## Begin Text excerpt

# Python Tutorial

## Introduction

Python is a great general-purpose programming language on its own, but with the help of a few popular libraries (numpy, scipy, matplotlib) it becomes a powerful environment for scientific computing.

This section will serve as a quick crash course both on the Python programming language

In this tutorial, we will cover:

* Basic Python: Basic data types (Lists, Dictionaries, Sets), Functions, Classes

## Basics of Python

Python is a high-level programming language with almost pseudocode like syntax, since it allows you to express powerful ideas in very few lines of code while being quite readable. As an example, here is the addition of two numbers.

In [1]:
a, b = 2, 3
print(a + b)

## End Text excerpt
## Begin Given information

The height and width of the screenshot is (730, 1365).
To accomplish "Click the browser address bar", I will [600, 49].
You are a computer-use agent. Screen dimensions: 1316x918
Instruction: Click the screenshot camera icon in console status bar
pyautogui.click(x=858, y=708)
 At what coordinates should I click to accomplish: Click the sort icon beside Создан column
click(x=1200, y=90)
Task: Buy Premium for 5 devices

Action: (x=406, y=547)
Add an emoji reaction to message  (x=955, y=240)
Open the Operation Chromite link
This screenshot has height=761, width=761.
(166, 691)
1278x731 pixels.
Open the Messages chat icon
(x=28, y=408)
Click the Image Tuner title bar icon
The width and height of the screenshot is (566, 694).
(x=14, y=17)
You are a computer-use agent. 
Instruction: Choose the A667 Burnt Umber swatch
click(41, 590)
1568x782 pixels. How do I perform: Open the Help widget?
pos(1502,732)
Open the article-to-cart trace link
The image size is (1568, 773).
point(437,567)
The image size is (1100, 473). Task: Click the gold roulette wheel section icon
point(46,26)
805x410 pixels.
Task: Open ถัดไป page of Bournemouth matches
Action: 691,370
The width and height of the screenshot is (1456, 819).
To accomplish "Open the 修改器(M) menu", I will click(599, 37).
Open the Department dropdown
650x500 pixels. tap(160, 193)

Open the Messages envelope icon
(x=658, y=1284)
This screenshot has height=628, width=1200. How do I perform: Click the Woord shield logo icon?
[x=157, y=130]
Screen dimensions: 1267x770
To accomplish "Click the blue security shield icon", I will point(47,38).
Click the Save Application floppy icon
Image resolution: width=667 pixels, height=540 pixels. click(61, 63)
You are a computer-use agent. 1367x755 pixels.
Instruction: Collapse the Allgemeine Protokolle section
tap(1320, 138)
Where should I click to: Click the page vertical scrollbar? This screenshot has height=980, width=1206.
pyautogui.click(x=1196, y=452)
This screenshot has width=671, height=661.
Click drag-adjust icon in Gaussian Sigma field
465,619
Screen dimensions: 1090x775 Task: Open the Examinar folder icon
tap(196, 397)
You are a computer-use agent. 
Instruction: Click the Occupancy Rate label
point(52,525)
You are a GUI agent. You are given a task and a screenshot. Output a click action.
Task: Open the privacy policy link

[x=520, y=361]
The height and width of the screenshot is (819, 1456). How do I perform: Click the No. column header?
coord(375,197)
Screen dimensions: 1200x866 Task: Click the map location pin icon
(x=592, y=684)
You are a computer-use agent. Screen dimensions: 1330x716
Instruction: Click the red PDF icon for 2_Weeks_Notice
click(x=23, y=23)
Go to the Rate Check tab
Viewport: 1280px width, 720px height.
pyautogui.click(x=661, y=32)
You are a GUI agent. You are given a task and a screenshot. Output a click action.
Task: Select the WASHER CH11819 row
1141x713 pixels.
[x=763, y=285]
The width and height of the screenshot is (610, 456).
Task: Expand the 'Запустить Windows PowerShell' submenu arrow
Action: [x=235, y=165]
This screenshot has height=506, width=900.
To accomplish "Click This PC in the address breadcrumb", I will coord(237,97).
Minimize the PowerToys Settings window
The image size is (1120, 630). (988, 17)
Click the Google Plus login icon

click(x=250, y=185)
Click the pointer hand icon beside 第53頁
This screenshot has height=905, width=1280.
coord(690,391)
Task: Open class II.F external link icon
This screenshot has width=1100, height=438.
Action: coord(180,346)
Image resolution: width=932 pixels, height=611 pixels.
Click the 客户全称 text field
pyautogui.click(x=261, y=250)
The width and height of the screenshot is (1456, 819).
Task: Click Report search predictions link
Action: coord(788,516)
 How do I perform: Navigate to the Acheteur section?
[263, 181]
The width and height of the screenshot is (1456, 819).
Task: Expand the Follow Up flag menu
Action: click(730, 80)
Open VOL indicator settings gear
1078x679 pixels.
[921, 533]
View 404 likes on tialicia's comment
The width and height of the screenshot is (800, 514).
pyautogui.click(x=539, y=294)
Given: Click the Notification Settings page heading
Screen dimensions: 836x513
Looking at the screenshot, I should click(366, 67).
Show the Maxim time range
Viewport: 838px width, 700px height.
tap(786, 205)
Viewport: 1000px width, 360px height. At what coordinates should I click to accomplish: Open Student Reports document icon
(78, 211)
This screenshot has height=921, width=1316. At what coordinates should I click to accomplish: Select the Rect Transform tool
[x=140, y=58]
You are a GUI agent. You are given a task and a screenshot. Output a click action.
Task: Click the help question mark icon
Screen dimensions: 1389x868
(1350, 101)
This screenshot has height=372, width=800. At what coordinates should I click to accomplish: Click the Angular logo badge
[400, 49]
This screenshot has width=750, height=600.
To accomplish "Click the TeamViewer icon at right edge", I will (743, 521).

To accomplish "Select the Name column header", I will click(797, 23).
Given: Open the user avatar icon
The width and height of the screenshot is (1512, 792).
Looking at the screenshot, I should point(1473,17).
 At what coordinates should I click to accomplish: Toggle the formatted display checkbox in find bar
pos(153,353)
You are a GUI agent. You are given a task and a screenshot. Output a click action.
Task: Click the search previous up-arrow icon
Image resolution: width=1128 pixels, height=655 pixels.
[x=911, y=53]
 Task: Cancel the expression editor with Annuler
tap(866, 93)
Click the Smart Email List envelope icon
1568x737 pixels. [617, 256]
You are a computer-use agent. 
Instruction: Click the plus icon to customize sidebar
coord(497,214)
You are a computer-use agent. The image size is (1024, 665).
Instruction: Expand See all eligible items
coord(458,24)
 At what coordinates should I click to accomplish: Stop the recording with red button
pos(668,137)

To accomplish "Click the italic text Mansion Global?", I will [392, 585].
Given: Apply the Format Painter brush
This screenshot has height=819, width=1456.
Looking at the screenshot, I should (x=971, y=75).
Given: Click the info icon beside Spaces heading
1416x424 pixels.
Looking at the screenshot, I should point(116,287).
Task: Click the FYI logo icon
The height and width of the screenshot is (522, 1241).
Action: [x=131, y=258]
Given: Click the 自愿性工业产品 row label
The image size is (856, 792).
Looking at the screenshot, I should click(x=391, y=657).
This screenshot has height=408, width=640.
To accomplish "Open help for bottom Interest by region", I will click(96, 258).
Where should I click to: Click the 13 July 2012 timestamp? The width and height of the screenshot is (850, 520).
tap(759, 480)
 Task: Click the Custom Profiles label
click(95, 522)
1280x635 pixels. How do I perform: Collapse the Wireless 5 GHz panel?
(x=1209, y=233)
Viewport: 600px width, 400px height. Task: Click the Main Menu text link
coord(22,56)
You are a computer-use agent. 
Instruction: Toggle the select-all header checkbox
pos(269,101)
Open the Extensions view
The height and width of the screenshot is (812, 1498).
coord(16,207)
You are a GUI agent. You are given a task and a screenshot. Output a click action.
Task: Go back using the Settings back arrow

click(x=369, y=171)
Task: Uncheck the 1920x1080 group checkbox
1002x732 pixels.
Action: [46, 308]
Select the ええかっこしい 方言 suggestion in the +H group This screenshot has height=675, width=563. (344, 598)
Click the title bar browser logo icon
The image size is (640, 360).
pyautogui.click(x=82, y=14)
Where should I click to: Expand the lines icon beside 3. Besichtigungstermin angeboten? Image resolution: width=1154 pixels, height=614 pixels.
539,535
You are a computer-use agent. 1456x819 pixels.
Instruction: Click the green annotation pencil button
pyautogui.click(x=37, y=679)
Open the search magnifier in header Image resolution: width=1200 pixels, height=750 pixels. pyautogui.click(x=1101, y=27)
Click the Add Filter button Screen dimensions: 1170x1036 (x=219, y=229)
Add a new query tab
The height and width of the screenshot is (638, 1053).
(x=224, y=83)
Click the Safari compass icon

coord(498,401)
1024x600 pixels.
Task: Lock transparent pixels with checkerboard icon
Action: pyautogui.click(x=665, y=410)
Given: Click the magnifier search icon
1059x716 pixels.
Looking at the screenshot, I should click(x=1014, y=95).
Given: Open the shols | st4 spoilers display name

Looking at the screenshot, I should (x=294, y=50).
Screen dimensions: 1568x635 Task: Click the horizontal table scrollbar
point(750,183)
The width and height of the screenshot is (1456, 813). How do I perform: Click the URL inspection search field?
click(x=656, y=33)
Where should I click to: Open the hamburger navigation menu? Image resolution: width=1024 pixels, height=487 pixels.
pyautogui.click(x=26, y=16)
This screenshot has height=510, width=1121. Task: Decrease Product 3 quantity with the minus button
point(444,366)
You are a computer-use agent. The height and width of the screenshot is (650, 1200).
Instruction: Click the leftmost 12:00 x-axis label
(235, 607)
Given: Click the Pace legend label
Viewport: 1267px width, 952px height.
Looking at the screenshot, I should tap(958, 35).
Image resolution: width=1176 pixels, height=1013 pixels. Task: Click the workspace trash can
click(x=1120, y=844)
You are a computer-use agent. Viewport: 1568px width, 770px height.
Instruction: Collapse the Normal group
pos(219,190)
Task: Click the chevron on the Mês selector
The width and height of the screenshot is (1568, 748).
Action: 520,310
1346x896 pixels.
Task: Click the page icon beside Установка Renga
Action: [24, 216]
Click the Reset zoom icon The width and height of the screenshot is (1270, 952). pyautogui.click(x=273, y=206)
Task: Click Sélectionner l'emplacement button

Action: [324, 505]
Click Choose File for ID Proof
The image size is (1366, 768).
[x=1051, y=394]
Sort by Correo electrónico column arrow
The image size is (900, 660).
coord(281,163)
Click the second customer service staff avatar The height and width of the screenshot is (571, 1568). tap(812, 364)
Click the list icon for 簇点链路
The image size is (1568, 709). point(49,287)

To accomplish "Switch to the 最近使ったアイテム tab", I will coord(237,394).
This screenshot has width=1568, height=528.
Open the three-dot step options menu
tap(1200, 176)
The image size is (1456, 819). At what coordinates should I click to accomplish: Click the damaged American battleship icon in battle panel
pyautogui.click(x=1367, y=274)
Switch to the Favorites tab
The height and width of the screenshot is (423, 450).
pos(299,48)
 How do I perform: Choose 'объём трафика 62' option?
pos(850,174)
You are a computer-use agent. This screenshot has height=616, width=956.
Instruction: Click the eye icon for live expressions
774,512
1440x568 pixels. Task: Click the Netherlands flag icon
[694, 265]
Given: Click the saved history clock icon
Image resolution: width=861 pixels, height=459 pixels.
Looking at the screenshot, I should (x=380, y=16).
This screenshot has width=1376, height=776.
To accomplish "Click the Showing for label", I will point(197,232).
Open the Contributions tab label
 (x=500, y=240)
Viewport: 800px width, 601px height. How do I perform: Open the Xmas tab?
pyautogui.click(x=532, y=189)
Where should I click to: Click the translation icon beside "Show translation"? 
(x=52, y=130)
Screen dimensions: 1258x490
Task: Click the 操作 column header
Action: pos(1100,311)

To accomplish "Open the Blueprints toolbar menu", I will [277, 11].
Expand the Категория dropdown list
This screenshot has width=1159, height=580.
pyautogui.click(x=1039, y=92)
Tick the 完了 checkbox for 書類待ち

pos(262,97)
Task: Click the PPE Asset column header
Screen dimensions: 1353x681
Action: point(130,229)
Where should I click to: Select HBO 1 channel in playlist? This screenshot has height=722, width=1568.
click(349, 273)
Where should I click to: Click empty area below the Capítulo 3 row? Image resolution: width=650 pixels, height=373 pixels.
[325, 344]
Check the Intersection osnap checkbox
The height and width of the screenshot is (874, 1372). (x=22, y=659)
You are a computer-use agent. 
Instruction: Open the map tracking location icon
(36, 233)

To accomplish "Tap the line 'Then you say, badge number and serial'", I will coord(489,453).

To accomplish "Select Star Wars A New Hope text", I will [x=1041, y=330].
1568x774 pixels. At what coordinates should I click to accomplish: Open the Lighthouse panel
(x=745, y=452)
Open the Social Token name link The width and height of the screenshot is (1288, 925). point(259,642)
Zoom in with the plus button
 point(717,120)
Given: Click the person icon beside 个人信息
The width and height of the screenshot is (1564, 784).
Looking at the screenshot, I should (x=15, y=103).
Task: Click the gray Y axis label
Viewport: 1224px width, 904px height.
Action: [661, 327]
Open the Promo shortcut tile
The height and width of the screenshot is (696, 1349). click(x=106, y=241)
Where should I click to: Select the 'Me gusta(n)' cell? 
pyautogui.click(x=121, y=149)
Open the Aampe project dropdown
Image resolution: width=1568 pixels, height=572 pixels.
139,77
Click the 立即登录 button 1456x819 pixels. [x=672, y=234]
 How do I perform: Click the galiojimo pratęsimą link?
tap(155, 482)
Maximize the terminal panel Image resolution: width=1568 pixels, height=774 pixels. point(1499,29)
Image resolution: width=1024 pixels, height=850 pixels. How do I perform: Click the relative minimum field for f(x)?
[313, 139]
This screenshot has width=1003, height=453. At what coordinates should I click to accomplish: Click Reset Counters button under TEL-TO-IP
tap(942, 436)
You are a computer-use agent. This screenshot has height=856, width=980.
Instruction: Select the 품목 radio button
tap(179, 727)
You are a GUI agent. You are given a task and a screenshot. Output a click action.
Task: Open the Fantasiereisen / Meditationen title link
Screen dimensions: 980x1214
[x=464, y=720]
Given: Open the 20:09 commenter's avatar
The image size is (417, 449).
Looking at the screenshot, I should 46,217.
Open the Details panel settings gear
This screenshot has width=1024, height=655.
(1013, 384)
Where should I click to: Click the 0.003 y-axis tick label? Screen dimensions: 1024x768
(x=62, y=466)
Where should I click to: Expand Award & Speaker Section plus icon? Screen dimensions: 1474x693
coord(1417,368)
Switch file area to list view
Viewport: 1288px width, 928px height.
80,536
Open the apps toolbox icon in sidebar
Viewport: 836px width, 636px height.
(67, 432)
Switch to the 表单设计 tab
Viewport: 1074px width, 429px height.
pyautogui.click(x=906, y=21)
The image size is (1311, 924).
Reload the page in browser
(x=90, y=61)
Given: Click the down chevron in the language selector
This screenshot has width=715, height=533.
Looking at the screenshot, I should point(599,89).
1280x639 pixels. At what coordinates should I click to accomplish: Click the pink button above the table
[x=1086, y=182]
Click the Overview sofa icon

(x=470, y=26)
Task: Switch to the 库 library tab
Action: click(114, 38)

## End Given information

Jobs:
[A] From the Python tutorial, print the stretch from "This section will" through "of two numbers." word for word.
[B] Output, verbatim, the stretch of the saved entries from the line containing "will [x=1041, y=330]." through the line containing "(1013, 384)", both lines included.

The solutions:
[A]
This section will serve as a quick crash course both on the Python programming language

In this tutorial, we will cover:

* Basic Python: Basic data types (Lists, Dictionaries, Sets), Functions, Classes

## Basics of Python

Python is a high-level programming language with almost pseudocode like syntax, since it allows you to express powerful ideas in very few lines of code while being quite readable. As an example, here is the addition of two numbers.

[B]
To accomplish "Select Star Wars A New Hope text", I will [x=1041, y=330].
1568x774 pixels. At what coordinates should I click to accomplish: Open the Lighthouse panel
(x=745, y=452)
Open the Social Token name link The width and height of the screenshot is (1288, 925). point(259,642)
Zoom in with the plus button
 point(717,120)
Given: Click the person icon beside 个人信息
The width and height of the screenshot is (1564, 784).
Looking at the screenshot, I should (x=15, y=103).
Task: Click the gray Y axis label
Viewport: 1224px width, 904px height.
Action: [661, 327]
Open the Promo shortcut tile
The height and width of the screenshot is (696, 1349). click(x=106, y=241)
Where should I click to: Select the 'Me gusta(n)' cell? 
pyautogui.click(x=121, y=149)
Open the Aampe project dropdown
Image resolution: width=1568 pixels, height=572 pixels.
139,77
Click the 立即登录 button 1456x819 pixels. [x=672, y=234]
 How do I perform: Click the galiojimo pratęsimą link?
tap(155, 482)
Maximize the terminal panel Image resolution: width=1568 pixels, height=774 pixels. point(1499,29)
Image resolution: width=1024 pixels, height=850 pixels. How do I perform: Click the relative minimum field for f(x)?
[313, 139]
This screenshot has width=1003, height=453. At what coordinates should I click to accomplish: Click Reset Counters button under TEL-TO-IP
tap(942, 436)
You are a computer-use agent. This screenshot has height=856, width=980.
Instruction: Select the 품목 radio button
tap(179, 727)
You are a GUI agent. You are given a task and a screenshot. Output a click action.
Task: Open the Fantasiereisen / Meditationen title link
Screen dimensions: 980x1214
[x=464, y=720]
Given: Open the 20:09 commenter's avatar
The image size is (417, 449).
Looking at the screenshot, I should 46,217.
Open the Details panel settings gear
This screenshot has width=1024, height=655.
(1013, 384)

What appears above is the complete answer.